◆ **EXERCISE**:
In every row below, change "Open" to "Reveal" and keep everything else the same. Rewrite the rows without the pictures.

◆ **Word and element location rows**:
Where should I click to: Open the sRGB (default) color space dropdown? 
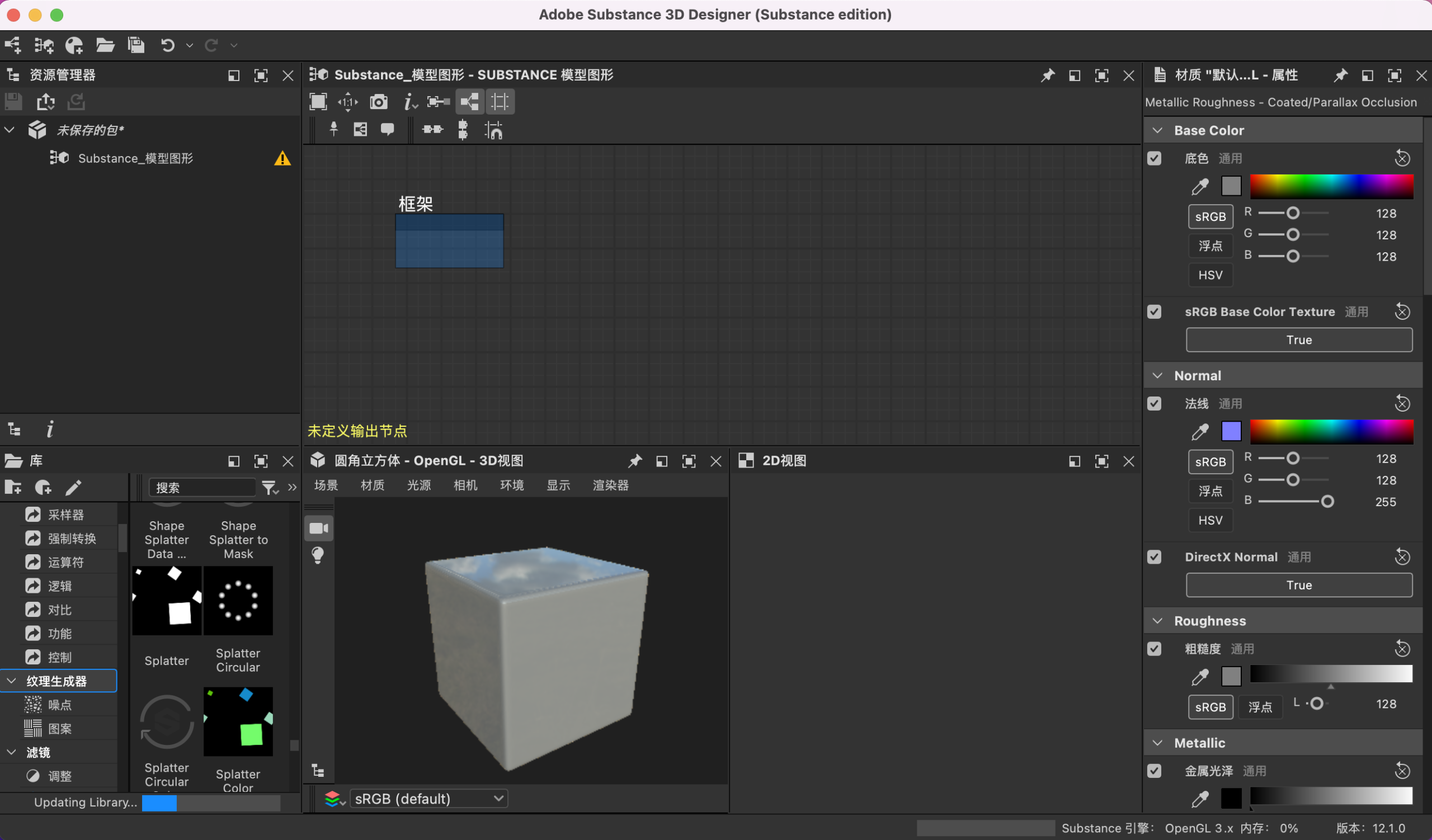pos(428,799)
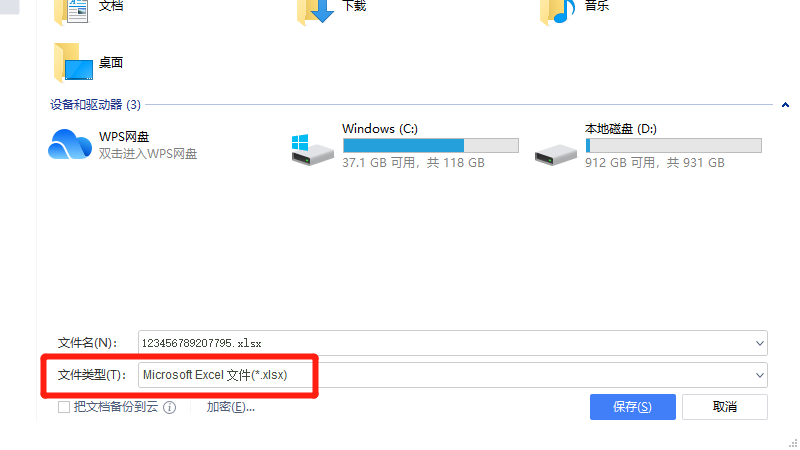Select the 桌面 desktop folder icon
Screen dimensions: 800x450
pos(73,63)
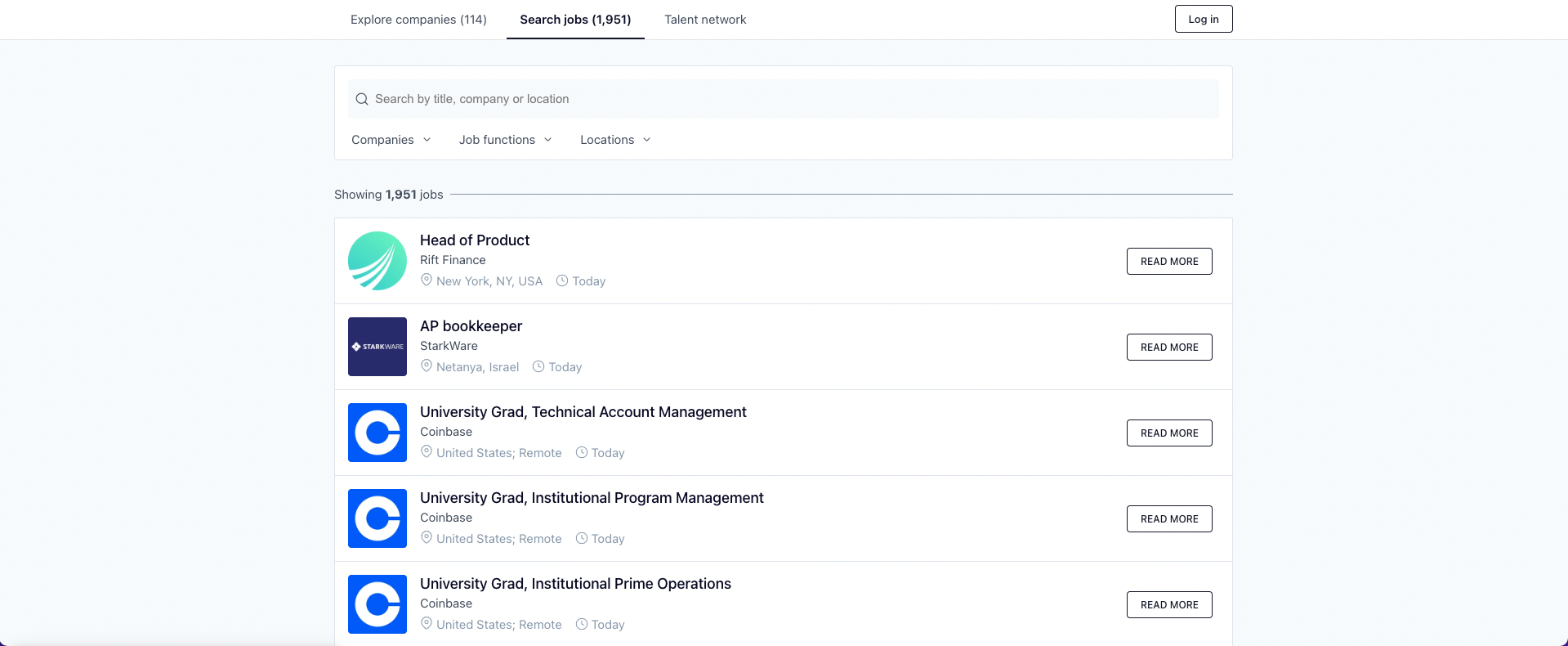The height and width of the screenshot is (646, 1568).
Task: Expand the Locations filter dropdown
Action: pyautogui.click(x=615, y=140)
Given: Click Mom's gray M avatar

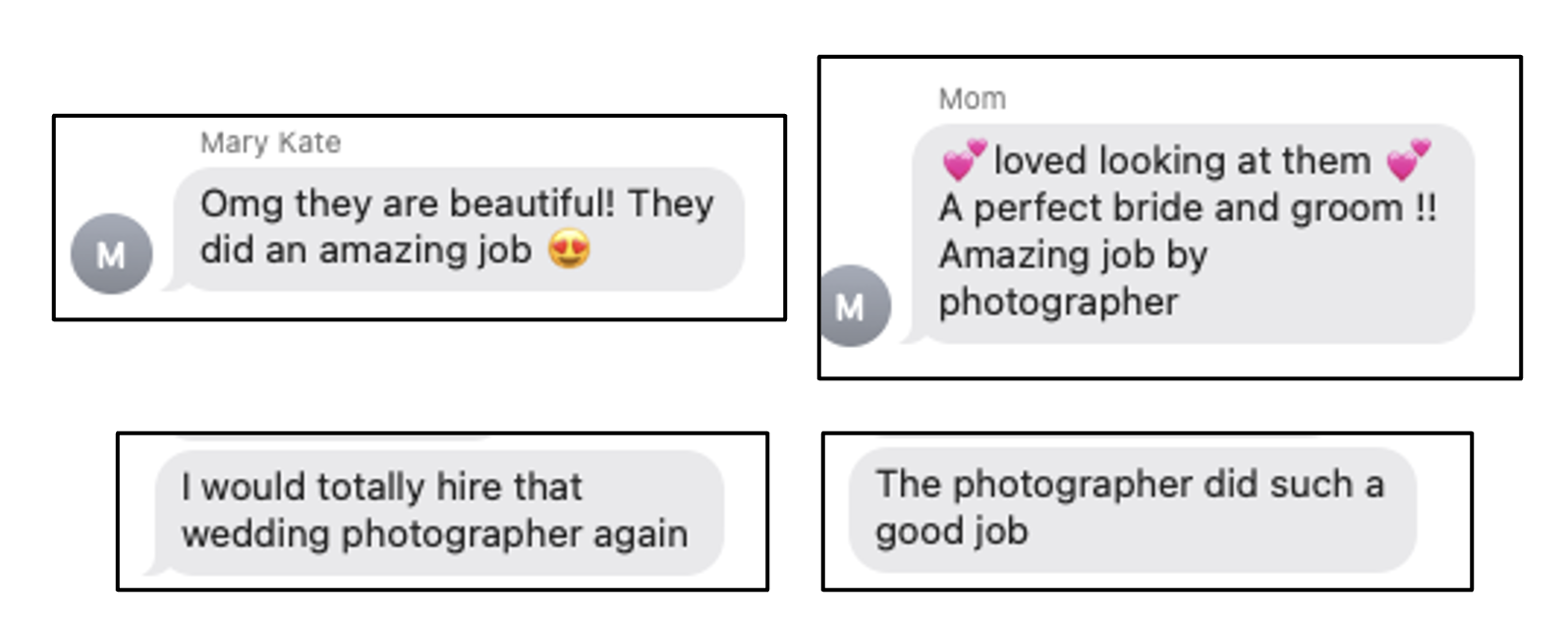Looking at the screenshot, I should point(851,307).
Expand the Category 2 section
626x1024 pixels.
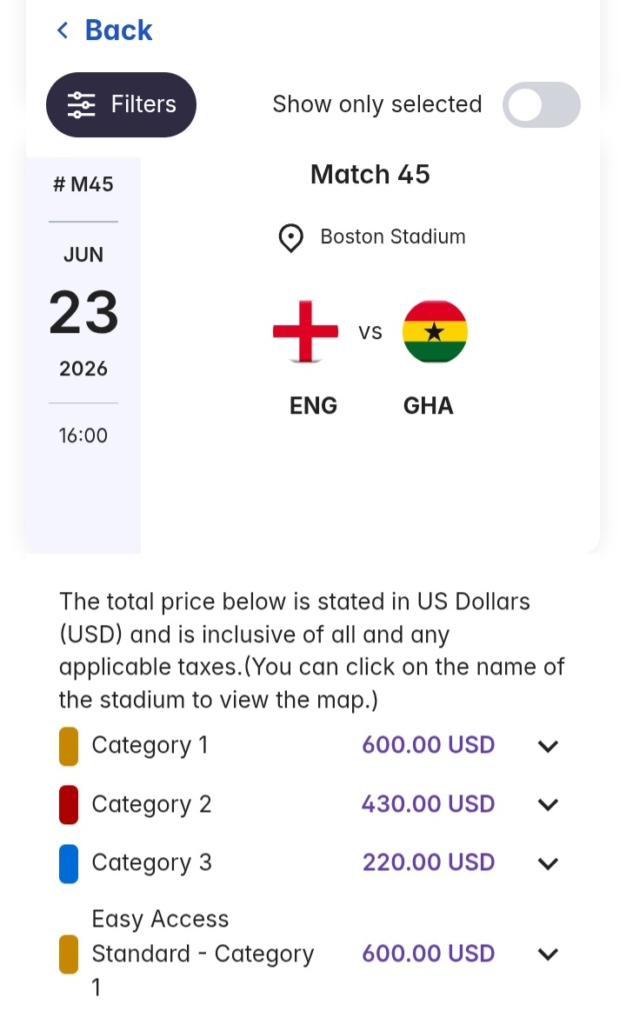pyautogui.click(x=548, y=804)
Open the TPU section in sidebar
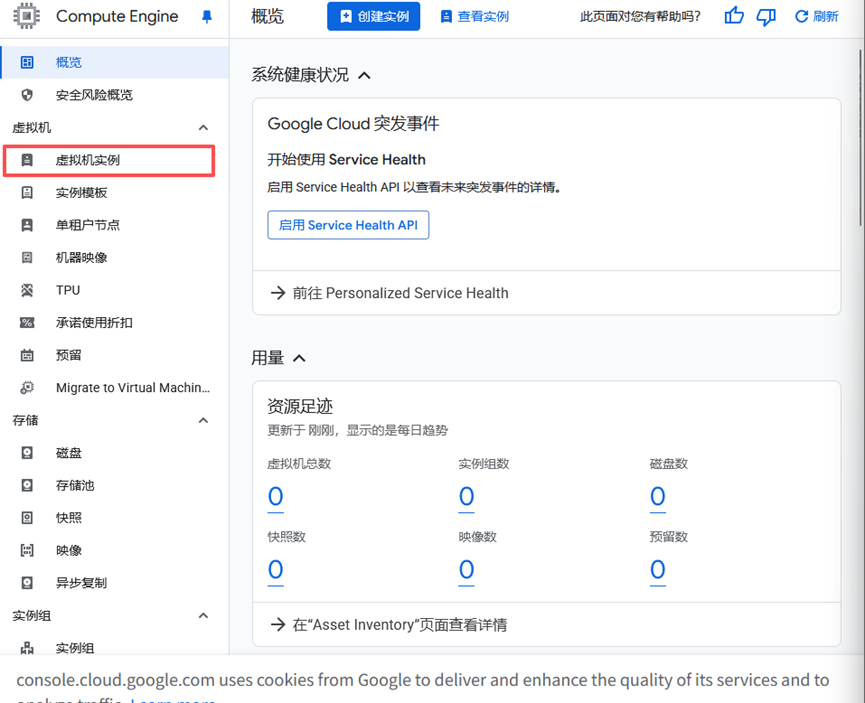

◆ **TASK RESPONSE**:
Where should I click to: Reveal the sRGB (default) color space dropdown? 
pos(428,799)
Select the 桌面 desktop folder icon
Screen dimensions: 800x450
pos(73,63)
The height and width of the screenshot is (646, 1568).
Task: Expand the Locations filter dropdown
Action: pyautogui.click(x=615, y=140)
Given: Click Mom's gray M avatar

Looking at the screenshot, I should point(851,307).
Expand the Category 2 section
626x1024 pixels.
pyautogui.click(x=548, y=804)
Reveal the TPU section in sidebar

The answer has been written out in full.